(Collected data entries)
*** Begin section ***

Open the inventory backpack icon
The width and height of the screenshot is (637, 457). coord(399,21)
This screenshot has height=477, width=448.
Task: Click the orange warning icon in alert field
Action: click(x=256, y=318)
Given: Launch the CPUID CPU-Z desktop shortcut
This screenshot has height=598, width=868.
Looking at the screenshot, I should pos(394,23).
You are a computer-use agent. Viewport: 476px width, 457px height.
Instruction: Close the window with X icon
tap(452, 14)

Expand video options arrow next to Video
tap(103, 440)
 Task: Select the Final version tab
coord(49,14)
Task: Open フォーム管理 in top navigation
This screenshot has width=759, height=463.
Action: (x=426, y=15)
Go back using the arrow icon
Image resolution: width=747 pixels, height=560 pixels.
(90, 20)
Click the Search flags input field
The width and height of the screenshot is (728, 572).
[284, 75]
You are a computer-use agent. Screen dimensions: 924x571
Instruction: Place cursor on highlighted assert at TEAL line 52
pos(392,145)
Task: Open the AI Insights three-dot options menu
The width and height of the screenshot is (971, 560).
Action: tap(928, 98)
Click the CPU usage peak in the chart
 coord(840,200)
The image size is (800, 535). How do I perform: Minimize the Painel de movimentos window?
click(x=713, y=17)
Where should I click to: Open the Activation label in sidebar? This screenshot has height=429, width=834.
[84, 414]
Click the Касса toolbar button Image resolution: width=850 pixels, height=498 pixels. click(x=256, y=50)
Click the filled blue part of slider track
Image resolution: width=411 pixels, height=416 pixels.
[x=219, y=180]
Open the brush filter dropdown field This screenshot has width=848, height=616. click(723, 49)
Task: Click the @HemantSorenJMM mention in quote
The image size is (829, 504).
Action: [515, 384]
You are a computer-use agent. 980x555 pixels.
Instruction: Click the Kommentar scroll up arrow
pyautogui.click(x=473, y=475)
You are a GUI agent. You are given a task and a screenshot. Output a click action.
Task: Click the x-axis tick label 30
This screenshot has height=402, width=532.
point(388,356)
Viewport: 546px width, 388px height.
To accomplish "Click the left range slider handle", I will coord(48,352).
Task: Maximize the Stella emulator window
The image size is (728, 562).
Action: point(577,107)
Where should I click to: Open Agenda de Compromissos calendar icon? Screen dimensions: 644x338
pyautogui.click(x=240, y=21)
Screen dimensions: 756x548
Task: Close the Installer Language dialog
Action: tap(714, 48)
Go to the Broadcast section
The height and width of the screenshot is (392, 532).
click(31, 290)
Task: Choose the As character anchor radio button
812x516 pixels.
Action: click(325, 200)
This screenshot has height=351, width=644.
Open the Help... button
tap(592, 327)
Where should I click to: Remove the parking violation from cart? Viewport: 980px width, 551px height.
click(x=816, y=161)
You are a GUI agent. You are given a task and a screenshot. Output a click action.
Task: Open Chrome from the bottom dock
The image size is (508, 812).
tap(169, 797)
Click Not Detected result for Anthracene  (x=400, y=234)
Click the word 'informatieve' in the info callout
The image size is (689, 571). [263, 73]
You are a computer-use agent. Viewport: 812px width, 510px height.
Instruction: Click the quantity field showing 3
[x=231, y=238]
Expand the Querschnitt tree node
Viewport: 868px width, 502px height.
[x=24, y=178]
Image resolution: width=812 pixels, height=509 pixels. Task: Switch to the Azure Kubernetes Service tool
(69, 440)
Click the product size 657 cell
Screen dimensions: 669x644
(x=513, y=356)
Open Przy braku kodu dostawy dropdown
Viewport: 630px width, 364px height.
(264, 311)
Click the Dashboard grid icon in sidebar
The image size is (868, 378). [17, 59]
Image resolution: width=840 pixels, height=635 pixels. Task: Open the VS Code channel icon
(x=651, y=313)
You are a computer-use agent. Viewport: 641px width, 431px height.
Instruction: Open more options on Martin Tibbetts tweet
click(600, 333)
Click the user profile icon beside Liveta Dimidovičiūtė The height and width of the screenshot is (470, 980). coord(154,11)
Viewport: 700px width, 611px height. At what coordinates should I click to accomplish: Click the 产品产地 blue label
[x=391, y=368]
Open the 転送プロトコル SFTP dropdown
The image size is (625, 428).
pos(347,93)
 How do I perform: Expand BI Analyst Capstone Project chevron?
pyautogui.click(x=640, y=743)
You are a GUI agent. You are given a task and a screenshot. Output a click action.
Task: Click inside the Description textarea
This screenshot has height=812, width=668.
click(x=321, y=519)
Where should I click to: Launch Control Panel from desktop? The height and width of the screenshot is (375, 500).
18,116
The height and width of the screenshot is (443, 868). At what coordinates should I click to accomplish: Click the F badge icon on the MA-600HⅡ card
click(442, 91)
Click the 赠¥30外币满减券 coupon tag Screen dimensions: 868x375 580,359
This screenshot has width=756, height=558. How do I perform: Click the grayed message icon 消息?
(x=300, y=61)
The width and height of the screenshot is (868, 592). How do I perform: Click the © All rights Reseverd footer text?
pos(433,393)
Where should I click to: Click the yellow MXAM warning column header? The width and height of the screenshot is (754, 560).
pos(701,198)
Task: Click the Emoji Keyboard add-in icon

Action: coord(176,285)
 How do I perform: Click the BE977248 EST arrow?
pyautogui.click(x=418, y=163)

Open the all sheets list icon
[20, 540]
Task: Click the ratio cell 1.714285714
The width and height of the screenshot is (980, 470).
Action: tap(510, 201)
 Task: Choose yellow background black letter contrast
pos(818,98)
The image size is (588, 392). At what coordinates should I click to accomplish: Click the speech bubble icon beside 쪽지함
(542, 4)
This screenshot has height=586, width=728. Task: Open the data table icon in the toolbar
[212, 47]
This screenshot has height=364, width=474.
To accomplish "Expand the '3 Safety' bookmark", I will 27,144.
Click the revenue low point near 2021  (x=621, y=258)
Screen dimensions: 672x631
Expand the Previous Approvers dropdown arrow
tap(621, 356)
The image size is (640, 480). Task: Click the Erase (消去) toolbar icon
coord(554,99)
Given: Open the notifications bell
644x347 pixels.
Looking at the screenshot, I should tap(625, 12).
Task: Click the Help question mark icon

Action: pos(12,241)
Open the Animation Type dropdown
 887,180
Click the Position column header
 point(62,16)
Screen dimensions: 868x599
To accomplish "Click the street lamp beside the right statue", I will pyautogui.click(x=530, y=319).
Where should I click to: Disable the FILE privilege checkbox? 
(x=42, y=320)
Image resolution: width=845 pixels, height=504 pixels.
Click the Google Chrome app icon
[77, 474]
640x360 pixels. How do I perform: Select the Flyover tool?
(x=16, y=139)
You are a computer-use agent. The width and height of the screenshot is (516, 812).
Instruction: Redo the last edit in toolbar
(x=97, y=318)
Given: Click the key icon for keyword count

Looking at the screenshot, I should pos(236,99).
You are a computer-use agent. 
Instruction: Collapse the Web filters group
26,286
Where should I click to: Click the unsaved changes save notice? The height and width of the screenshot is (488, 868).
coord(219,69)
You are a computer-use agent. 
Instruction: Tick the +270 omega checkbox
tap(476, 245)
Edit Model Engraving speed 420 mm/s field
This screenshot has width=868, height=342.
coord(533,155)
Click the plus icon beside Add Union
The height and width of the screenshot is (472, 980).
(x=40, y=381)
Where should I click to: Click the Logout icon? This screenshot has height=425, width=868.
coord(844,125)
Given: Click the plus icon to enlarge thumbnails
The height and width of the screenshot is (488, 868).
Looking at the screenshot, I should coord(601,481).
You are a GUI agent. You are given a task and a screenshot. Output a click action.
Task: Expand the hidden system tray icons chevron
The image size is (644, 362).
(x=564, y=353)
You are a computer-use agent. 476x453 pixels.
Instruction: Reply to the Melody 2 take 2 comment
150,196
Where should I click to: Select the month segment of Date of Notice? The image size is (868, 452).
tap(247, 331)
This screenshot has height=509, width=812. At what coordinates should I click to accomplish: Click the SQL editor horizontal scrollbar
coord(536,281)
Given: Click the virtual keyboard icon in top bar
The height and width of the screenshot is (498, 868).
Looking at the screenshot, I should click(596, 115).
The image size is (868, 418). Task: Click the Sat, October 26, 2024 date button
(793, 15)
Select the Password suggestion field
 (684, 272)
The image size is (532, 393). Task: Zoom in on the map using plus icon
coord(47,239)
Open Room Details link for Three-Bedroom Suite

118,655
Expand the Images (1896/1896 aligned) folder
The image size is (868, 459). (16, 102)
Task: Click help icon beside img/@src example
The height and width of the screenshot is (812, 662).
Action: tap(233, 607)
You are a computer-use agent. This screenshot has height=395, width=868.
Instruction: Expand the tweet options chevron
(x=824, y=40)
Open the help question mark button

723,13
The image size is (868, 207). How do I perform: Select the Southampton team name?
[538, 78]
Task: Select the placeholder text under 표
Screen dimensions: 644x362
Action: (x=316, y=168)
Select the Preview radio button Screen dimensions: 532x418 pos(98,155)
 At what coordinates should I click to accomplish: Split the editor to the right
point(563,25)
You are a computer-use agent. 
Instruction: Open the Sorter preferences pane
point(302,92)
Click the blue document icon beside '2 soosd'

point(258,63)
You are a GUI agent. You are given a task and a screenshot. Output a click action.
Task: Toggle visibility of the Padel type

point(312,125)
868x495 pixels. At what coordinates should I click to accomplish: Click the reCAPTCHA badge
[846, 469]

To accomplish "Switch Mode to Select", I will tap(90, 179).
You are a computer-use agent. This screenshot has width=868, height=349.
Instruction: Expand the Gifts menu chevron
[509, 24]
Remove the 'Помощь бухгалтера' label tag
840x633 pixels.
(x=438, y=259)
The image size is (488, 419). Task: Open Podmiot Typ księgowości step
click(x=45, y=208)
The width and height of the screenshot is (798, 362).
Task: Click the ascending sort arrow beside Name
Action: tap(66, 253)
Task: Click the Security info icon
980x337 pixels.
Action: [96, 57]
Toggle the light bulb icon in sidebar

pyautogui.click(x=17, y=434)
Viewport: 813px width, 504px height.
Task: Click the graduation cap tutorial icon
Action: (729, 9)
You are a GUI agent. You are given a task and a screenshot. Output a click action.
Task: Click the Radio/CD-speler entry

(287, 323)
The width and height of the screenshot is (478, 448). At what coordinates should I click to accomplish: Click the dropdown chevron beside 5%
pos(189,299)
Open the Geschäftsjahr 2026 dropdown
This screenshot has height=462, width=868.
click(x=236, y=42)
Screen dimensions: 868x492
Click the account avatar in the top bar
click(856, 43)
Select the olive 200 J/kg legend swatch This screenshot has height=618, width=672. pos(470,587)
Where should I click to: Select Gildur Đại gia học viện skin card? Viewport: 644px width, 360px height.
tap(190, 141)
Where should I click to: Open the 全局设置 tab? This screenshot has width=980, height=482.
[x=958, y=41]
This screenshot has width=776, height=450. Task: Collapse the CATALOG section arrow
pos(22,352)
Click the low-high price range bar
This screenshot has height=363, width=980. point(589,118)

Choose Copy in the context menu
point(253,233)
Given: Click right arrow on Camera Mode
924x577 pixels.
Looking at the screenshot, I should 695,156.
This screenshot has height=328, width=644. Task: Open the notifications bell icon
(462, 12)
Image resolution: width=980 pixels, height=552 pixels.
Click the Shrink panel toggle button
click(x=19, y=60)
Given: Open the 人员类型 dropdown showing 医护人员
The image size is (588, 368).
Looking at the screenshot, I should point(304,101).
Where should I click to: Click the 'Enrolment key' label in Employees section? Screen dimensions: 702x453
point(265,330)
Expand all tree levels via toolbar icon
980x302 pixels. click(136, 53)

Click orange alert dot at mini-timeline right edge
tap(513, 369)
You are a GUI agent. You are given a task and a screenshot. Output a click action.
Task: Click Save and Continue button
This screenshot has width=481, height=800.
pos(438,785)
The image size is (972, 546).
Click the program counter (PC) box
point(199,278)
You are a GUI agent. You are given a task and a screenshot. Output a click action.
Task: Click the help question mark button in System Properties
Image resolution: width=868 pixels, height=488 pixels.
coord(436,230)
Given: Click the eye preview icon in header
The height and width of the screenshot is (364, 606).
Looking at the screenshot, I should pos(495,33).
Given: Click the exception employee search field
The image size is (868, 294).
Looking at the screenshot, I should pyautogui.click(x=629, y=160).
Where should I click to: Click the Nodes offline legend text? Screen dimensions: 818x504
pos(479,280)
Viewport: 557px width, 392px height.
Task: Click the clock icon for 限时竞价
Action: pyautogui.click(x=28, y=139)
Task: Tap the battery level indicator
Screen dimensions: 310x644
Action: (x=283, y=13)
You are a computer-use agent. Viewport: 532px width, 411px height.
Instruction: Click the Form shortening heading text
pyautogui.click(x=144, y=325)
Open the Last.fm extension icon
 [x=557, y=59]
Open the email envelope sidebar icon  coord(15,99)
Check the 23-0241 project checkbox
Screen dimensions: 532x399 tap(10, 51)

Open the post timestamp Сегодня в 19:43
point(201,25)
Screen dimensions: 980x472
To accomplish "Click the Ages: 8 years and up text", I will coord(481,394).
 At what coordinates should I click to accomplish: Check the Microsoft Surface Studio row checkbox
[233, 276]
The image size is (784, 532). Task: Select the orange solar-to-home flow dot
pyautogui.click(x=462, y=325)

*** End section ***

__Exercise brief__: Among the lines above, repeat exactly those from the line with "This screenshot has width=756, height=558." to the line with "Task: Click the ratio cell 1.714285714", counting both ends.

__Result of the exercise__:
This screenshot has width=756, height=558. How do I perform: Click the grayed message icon 消息?
(x=300, y=61)
The width and height of the screenshot is (868, 592). How do I perform: Click the © All rights Reseverd footer text?
pos(433,393)
Where should I click to: Click the yellow MXAM warning column header? The width and height of the screenshot is (754, 560).
pos(701,198)
Task: Click the Emoji Keyboard add-in icon

Action: coord(176,285)
 How do I perform: Click the BE977248 EST arrow?
pyautogui.click(x=418, y=163)

Open the all sheets list icon
[20, 540]
Task: Click the ratio cell 1.714285714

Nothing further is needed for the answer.